* Pixel coordinate grounding data:
+ + + + +
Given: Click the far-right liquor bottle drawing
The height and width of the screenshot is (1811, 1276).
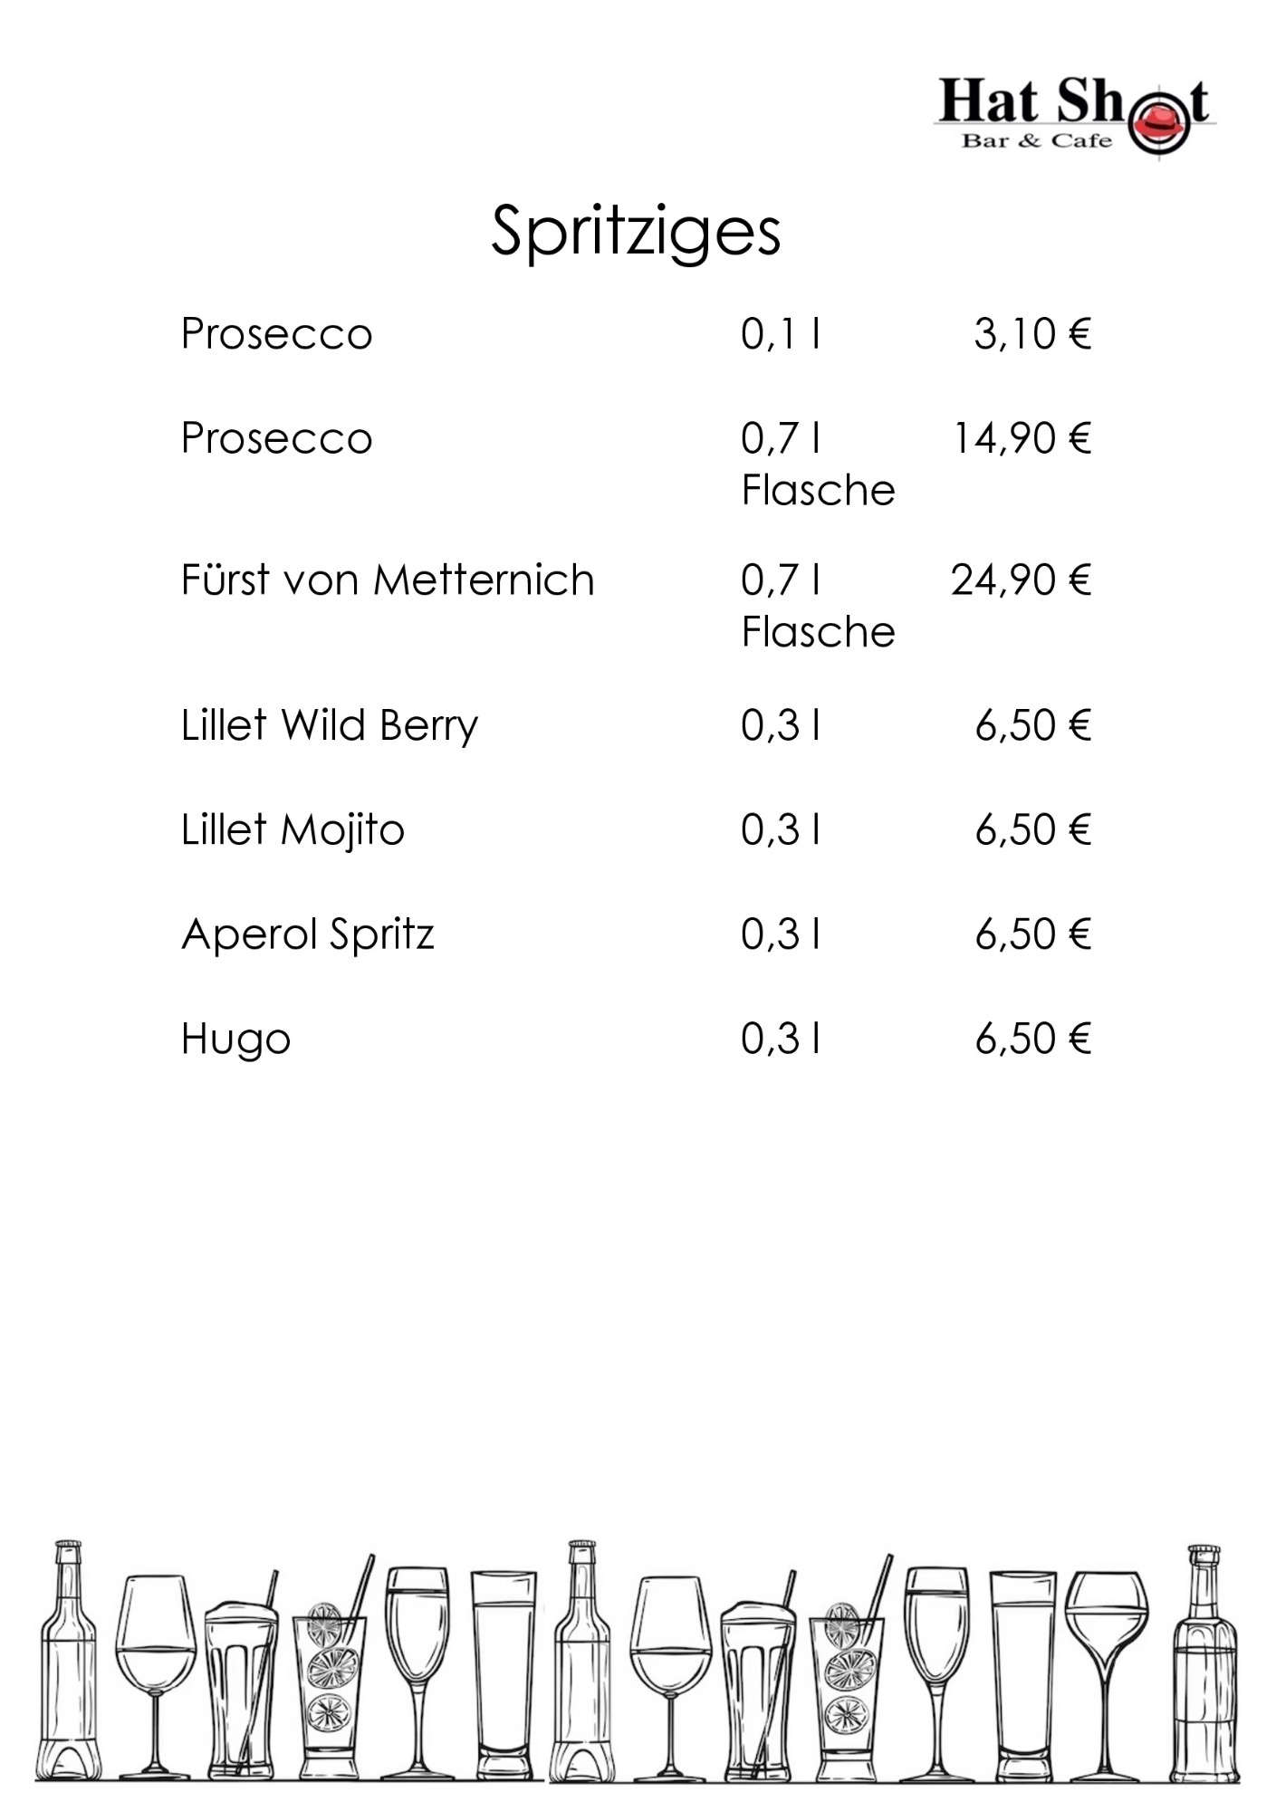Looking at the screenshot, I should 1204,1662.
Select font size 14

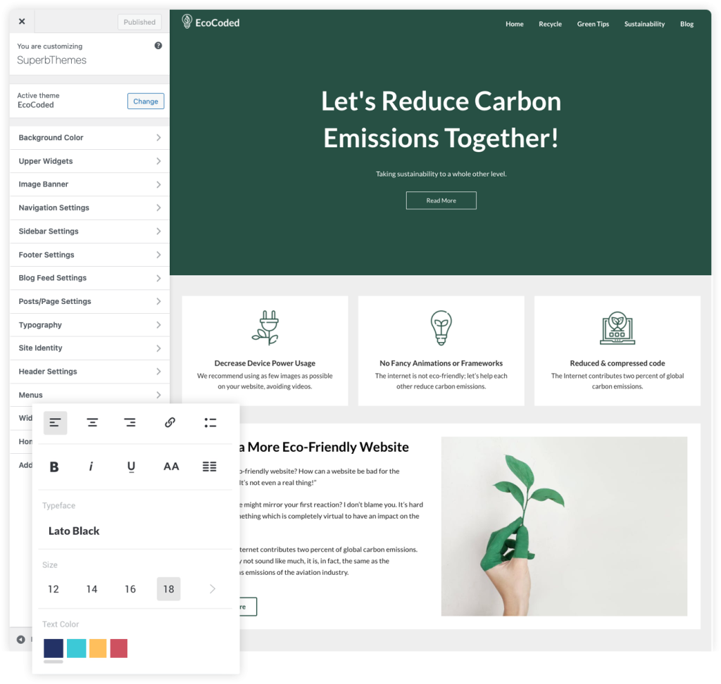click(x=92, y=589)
+ + + + +
* Your objective: Quote the data above in full and without alteration; skip the pictures.

* Written response:
Given: Click the far-right liquor bottle drawing
The height and width of the screenshot is (1811, 1276).
Looking at the screenshot, I should 1204,1662.
Select font size 14

click(x=92, y=589)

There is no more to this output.